If you doubt this, consider the case of Adil Dghoughi. Born in Morocco, he immigrated to the U.S. with his family in 2012, looking for a better life. He graduated from a university in Rhode Island with a master’s degree in business administration and finance. He moved to Austin in 2020, hoping to find a job as a financial analyst.
On Oct. 11 he attended a football watch party with his new girlfriend. Later, in the wee hours of the morning, he was driving to her house, in the tiny town of Martindale, 35 miles south of Austin.
His family believes that a few miles from his destination Adil got lost and pulled into a driveway to check directions on his phone. The driveway belonged to Terry Turner, who happened to glance out a window and, noticing Adil’s car, retrieved a handgun from his nightstand and ran out to confront the driver.
By this time Adil was accelerating in reverse, but Turner ran to the driver’s side, hit the window twice with his gun, then fired a bullet that passed through Adil’s upraised hand and into his head. Adil was unarmed. Turner called 911: “I just killed a guy.”
Last week a grand jury indicted Turner for first-degree murder. He faces a penalty of as much as life in prison.

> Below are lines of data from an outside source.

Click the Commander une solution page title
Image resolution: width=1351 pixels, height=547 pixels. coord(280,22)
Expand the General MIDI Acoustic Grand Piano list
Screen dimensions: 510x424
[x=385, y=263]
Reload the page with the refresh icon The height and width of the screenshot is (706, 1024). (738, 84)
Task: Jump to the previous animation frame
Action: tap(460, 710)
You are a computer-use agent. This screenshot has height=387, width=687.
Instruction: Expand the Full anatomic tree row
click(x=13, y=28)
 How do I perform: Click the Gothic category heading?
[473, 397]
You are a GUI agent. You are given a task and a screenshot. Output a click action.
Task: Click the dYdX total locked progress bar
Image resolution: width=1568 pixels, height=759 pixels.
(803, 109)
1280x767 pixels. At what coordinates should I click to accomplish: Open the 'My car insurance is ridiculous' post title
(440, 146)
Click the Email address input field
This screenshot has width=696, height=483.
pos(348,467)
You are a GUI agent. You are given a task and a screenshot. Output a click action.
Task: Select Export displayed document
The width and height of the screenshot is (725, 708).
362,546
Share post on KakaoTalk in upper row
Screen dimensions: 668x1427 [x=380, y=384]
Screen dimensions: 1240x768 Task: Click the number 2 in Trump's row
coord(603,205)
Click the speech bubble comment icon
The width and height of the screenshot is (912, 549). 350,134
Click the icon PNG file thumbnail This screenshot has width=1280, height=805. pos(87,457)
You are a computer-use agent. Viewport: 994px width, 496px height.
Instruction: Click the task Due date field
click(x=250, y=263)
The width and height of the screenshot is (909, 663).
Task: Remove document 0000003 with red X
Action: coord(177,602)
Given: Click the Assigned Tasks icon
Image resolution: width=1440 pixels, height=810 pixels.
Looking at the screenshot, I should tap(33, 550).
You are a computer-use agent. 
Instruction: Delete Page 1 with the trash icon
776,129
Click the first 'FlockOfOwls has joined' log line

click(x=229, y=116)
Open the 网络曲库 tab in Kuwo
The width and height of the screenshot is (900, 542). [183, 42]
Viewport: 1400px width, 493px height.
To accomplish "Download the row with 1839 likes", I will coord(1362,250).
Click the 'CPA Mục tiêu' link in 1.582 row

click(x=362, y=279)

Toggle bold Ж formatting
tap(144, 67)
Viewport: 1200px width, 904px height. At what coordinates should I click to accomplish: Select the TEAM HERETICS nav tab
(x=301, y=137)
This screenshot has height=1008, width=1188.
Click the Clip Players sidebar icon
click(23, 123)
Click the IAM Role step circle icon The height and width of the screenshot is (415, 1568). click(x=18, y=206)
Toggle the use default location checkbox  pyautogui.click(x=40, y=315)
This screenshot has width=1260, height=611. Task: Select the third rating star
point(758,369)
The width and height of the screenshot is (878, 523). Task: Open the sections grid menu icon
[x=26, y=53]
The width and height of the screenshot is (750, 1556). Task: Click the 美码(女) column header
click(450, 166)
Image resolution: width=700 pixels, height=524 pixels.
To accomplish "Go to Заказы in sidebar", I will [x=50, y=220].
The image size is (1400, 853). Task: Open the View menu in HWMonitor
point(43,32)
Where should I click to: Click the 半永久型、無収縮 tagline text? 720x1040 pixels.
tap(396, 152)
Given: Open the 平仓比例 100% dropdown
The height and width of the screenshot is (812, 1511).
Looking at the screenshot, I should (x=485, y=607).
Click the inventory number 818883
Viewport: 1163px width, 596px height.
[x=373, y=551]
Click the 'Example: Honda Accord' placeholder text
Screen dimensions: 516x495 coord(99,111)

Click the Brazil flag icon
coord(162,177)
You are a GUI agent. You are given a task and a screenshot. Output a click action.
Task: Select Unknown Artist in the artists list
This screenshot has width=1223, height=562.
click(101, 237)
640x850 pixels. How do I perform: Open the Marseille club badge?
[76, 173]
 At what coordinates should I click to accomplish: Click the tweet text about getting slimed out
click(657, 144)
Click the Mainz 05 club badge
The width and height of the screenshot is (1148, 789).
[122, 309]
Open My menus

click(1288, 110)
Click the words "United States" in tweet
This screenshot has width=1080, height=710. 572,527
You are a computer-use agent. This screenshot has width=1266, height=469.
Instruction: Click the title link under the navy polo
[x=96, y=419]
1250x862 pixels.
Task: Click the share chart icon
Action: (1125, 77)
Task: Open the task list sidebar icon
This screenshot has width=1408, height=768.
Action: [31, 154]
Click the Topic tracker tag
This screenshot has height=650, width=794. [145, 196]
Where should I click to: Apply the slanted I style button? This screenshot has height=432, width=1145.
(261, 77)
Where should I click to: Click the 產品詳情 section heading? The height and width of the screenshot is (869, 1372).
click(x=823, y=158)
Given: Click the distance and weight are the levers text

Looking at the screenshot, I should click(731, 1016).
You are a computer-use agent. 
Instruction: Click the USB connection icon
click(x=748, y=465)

Whatever you might think about the necessity of keeping a firearm at your bedside for personal protection, you can’t get past this fact: Had there been no gun involved in this regrettable episode, Adil Dghoughi would be alive, and Terry Turner, at age 65, would not be facing spending the rest of his life in prison.
Not convinced? What about Curtis Reeves?
In 2014, Reeves, a retired Tampa police officer, went to the movies. He had the misfortune of sitting behind Chad Oulson. Oulson, 43, insisted on using his cellphone during the previews. Reeves objected. Angry words were exchanged. Popcorn was thrown. Reeves drew his concealed weapon and killed Oulson, an act that he immediately realized was “stupid.”
Last week, Reeves, 79, went on trial for second-degree murder, facing a sentence of life in prison. I wonder how much he regrets having taken a pistol to the movies. Without it, he or Oulson might have ended up with a busted lip, but Oulson would probably still be alive and Reeves would be enjoying his retirement.
Firearms are not innocent bystanders. Often they create the confrontation. Is there any doubt that Ahmaud Arbery would still be alive and that Travis and Gregory McMichael wouldn’t be spending the rest of their lives in prison if the McMichaels hadn’t had a shotgun at the ready?
But in some respects, Terry Turner and Curtis Reeves — and even the McMichaels — are also “victims.” Their weapons created a false sense of their own power and righteousness and lured them into aggressive acts that they could not control.
Yes, guns do kill people. And sometimes they make people kill people, too.